# Hobgoblin



## everythingsucks (13/3/07)

I've got an english mate and he rates it as his favourite beer. What's it like? He wasn't very descriptive.


----------



## altstart (13/3/07)

Nectar
Cheers Altstart


----------



## Screwtop (13/3/07)

A Favorite of mine


----------



## mika (14/3/07)

Maybe google it. I know there's a 'Hobgoblin' website somewhere. They do darker beers, proper english ales and that kinda thing.
Maybe try looking at 'Ratebeer.com' somtimes they have good descriptions of the style of beer and how it tastes.


----------



## geoffi (14/3/07)

I had a bottle a couple of months ago. It had "bits" floating in it!!!

And it tasted fantastic.


----------



## major (14/3/07)

They have some of the best labels going around to. Especially Circlemaster and Black Witch.

The Wychwood site is here


----------



## Steve (14/3/07)

I have a Hobgoblin clone on tap at the moment....bloody beautiful.
Cheers
Steve


----------



## chillamacgilla73 (14/3/07)

One of my long time favourite beers and I have a hobgoblin inspired brew close to FG that is based on the recipe in Beer Captured. With trepidation I used 1187 and have been very impressed with the malt/hop balance but getting the beer to ferment down the last few points is becoming frustrating.


----------



## peas_and_corn (14/3/07)

Steve said:


> I have a Hobgoblin clone on tap at the moment....bloody beautiful.
> Cheers
> Steve



Any chance you could post a recipe?


----------



## kook (14/3/07)

I've got to be honest and go against the grain here. On cask it's a perfectly acceptable strong bitter. The bottle is just boring to me though. Don't get me wrong, I'm not saying theres anything wrong with it, just not that theres a lot right with it either. Far too overcarbonated, attenuated and sweet.

I tend to find that with the majority of bottled british beers though. They just lack the character of their cask counterparts. Some exceptions though are Gales beers, some Harvey's brews, Iceni (Men Of Norfolk) and a few Woodfordes beers.

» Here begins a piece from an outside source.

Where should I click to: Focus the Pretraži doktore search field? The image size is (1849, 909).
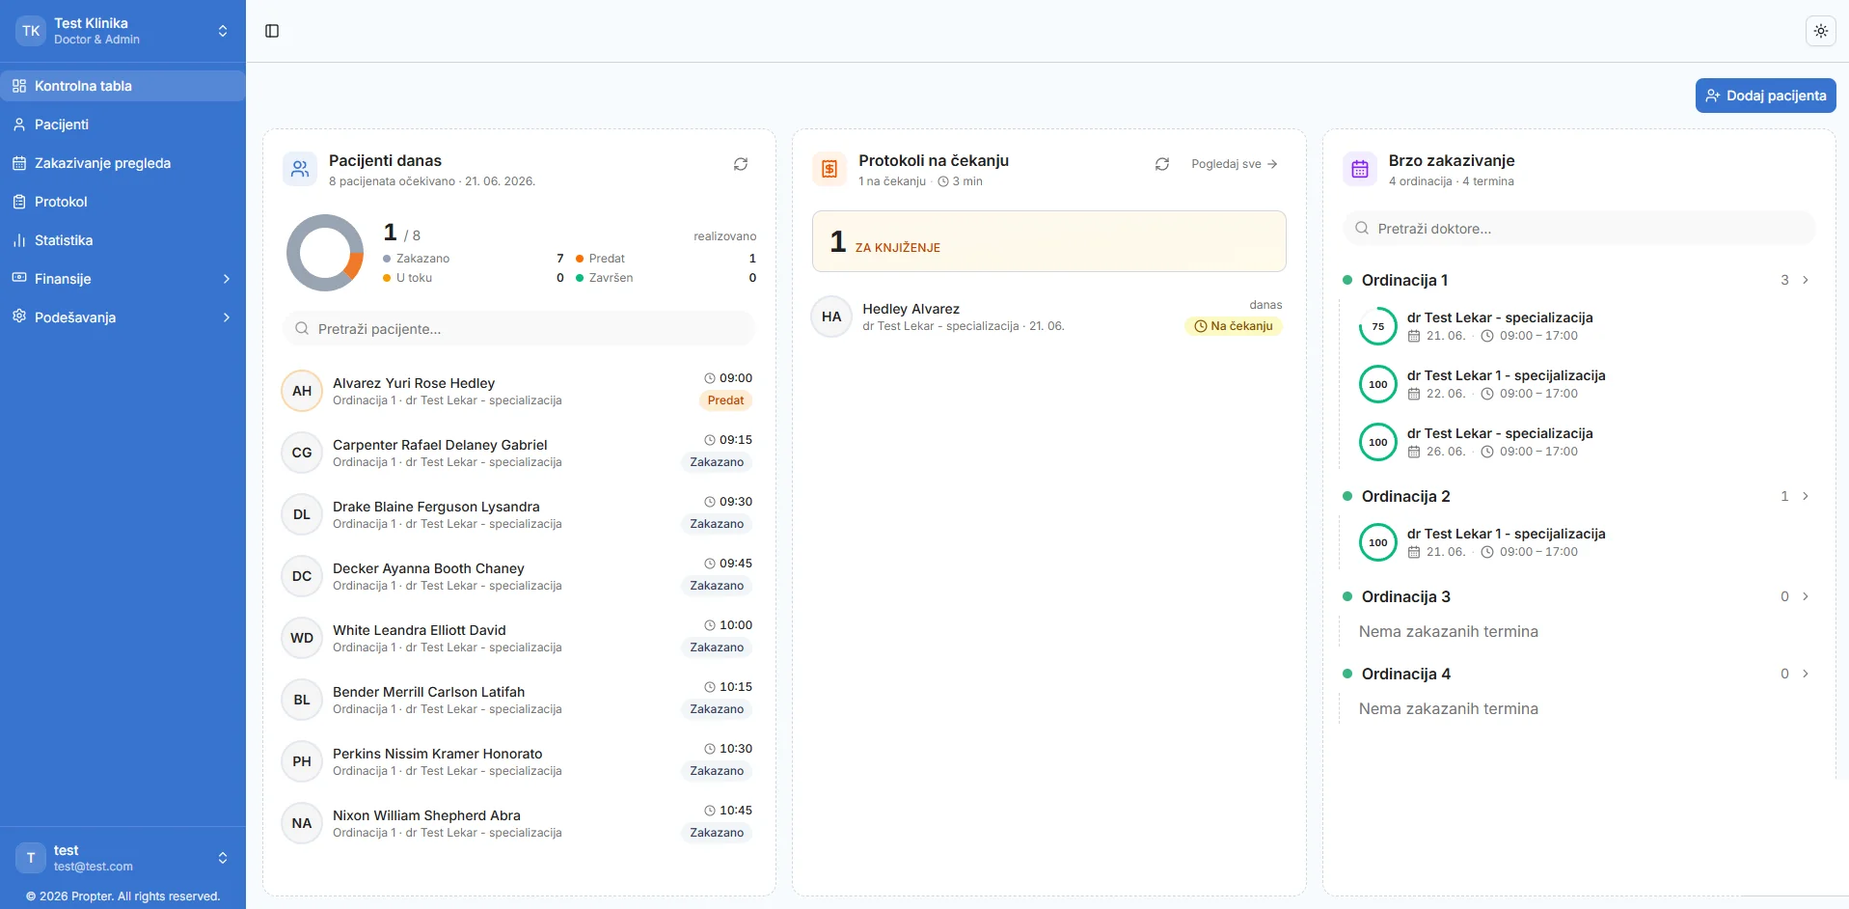pos(1579,229)
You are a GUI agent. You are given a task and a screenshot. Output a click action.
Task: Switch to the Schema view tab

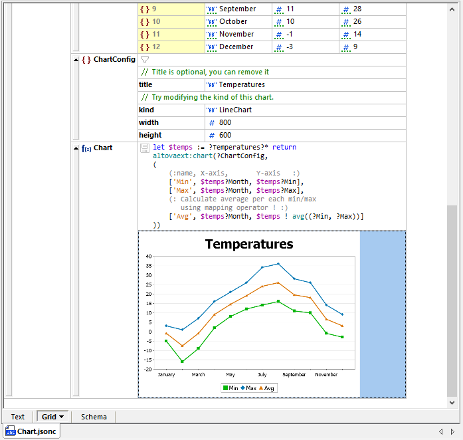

edit: It should be noted that Wychwood do produce pretty cool labels though (and t-shirts).


----------



## DarkFaerytale (14/3/07)

i have this in my pro mash, will be brewed either this weekend or next along with TL's kilkenny

Strong Dark Ale - Hobgoblin

A ProMash Recipe Report

Recipe Specifics
----------------

Batch Size (L): 20.00 Wort Size (L): 20.00
Total Grain (kg): 5.60
Anticipated OG: 1.060 Plato: 14.69
Anticipated SRM: 16.2
Anticipated IBU: 34.8
Brewhouse Efficiency: 68 %
Wort Boil Time: 90 Minutes

Pre-Boil Amounts
----------------

Evaporation Rate: 15.00 Percent Per Hour
Pre-Boil Wort Size: 25.81 L
Pre-Boil Gravity: 1.046 SG 11.52 Plato

Formulas Used
-------------

Brewhouse Efficiency and Predicted Gravity based on Method #1, Potential Used.
Final Gravity Calculation Based on Points.
Hard Value of Sucrose applied. Value for recipe: 46.2100 ppppg
Yield Type used in Gravity Prediction: Fine Grind Dry Basis.

Color Formula Used: Morey
Hop IBU Formula Used: Rager

Additional Utilization Used For Plug Hops: 2 %
Additional Utilization Used For Pellet Hops: 10 %


Grain/Extract/Sugar

% Amount Name Origin Potential SRM
-----------------------------------------------------------------------------
89.3 5.00 kg. JWM Traditional Ale Malt Australia 1.038 3
4.5 0.25 kg. Weyermann Carapils (Carafoam) Germany 1.037 2
4.5 0.25 kg. Crystal 60L America 1.034 60
0.9 0.05 kg. Black Patent Malt America 1.028 525
0.9 0.05 kg. JWM Chocolate Malt Australia 1.032 381

Potential represented as SG per pound per gallon.


Hops

Amount Name Form Alpha IBU Boil Time
-----------------------------------------------------------------------------
20.00 g. Fuggle Pellet 5.00 15.7 60 min.
20.00 g. Styrian Goldings Pellet 5.25 16.5 60 min.
5.00 g. Fuggle Pellet 5.00 1.3 20 min.
5.00 g. Styrian Goldings Pellet 5.25 1.4 20 min.
10.00 g. Styrian Goldings Whole 5.25 0.0 0 min.


Yeast
-----

WYeast 1028 London Ale


Mash Schedule
-------------

Mash Type: Single Step

Grain kg: 5.60
Water Qts: 13.93 - Before Additional Infusions
Water L: 13.18 - Before Additional Infusions

L Water Per kg Grain: 2.35 - Before Additional Infusions

Saccharification Rest Temp : 66 Time: 60
Mash-out Rest Temp : 77 Time: 10
Sparge Temp : 80 Time: 30


Total Mash Volume L: 16.92 - Dough-In Infusion Only

All temperature measurements are degrees Celsius.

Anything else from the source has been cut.